What AIP has told archivists, says Day, “is that we need to be proactive. Find out what projects are going on, and select them for retention. We have to go to the principal investigators, and tell them, ‘I am here to work with you.’ If archivists don’t get involved while the project is still alive, Web pages disappear, scientists leave, and paper records get lost. At that point there is no history except memory.”
“It’s not an exaggeration to say that I have my job because of the AIP study,” says SLAC archivist Jean Deken.

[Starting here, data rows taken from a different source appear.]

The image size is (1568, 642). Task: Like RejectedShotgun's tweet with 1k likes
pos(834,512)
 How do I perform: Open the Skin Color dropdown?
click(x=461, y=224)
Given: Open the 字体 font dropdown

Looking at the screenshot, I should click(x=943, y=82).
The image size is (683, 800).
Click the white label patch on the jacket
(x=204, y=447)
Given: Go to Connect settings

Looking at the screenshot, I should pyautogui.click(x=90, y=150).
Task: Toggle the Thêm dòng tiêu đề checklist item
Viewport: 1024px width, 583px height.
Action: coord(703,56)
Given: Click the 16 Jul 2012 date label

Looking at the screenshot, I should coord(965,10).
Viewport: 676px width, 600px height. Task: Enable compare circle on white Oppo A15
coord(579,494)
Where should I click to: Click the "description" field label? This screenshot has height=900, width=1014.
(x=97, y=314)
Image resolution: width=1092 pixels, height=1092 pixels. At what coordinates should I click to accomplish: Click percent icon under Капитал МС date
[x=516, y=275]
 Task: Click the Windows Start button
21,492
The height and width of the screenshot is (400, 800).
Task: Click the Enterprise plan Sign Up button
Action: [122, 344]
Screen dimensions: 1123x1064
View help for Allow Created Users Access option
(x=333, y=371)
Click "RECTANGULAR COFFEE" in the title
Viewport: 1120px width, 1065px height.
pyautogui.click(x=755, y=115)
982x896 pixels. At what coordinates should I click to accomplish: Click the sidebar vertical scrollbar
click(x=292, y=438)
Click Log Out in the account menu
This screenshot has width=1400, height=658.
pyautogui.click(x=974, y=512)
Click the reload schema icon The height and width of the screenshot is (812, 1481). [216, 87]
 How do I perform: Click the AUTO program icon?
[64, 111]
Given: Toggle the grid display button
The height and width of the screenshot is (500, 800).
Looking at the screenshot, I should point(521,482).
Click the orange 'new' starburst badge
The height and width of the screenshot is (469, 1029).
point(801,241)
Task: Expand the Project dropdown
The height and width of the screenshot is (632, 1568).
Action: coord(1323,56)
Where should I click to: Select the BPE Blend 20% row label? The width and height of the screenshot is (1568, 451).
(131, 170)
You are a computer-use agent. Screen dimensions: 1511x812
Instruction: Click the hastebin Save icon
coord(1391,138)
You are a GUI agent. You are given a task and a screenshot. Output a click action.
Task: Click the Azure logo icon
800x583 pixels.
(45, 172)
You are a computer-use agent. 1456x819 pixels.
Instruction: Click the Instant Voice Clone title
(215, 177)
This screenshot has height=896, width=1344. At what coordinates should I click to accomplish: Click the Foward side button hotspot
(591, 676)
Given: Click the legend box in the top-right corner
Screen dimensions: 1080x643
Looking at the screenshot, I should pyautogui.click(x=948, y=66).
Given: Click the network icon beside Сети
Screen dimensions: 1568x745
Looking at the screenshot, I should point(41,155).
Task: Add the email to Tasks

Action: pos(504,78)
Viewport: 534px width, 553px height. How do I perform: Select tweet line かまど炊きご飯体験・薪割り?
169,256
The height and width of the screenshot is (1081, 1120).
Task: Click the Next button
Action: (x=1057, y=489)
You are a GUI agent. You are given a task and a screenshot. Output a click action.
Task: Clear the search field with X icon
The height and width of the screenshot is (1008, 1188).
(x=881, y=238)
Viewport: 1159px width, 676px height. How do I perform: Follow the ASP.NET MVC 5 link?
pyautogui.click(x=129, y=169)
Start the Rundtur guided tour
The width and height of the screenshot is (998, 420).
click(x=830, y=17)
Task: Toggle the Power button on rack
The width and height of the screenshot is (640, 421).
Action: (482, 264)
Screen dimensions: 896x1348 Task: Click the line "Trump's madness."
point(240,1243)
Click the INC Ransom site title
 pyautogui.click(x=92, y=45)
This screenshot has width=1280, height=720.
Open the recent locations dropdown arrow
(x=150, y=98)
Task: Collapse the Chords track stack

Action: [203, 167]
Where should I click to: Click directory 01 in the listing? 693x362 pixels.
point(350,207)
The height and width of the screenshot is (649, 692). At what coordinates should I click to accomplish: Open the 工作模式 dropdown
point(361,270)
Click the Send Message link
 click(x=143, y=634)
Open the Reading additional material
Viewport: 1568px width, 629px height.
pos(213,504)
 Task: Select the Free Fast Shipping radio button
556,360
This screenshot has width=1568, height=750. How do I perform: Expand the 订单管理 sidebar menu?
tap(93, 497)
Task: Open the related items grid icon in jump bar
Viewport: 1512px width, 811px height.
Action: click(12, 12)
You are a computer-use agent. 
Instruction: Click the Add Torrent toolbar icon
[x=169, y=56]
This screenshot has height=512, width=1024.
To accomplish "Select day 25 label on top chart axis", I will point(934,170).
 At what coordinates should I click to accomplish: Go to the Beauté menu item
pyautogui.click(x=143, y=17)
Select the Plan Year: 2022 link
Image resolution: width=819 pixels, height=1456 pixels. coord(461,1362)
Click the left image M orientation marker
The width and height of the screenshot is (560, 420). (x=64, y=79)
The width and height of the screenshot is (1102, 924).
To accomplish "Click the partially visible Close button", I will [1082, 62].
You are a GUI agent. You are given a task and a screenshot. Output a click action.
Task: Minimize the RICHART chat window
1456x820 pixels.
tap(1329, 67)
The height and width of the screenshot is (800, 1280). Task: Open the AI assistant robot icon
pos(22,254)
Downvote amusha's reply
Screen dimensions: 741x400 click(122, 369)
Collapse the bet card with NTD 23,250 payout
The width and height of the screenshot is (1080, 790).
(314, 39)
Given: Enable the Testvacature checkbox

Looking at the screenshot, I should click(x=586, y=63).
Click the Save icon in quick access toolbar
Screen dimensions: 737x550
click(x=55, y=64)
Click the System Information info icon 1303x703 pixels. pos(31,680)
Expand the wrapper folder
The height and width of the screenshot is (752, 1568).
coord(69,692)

The study grew out of Warnow-Blewett’s earlier look at DOE national labs, and that’s where it’s had the most impact so far. Not only does SLAC now have a full-time archivist—and Lawrence Livermore National Laboratory is seeking one—but DOE’s new rules for identifying and saving R&D documents were influenced by AIP’s findings, including requiring that projects be ranked. “This shouldn’t be radical, but it was. Before, nobody ever took the project-by-project approach,” says Deken. “A Level 1 project is groundbreaking, it has international significance or alters the direction of research—all significant documents are kept permanently for these projects. Level 2 is important, it increases the scope of knowledge, but is not earth shattering—records are kept for 25 years. Everything else goes into Level 3, and records are kept for 10 years.” The BaBar detector and PEP-II storage ring at SLAC, and the National Ignition Facility at Lawrence Livermore, for example, are Level 1 projects. “The beauty of ranking,” says Deken, “is that scientists respect and understand it immediately.”
DOE keeps the best records, says Warnow-Blewett. “It could be used as a model for other federal agencies—which haven’t come to terms with the importance of documenting the science they’re in the business to do.”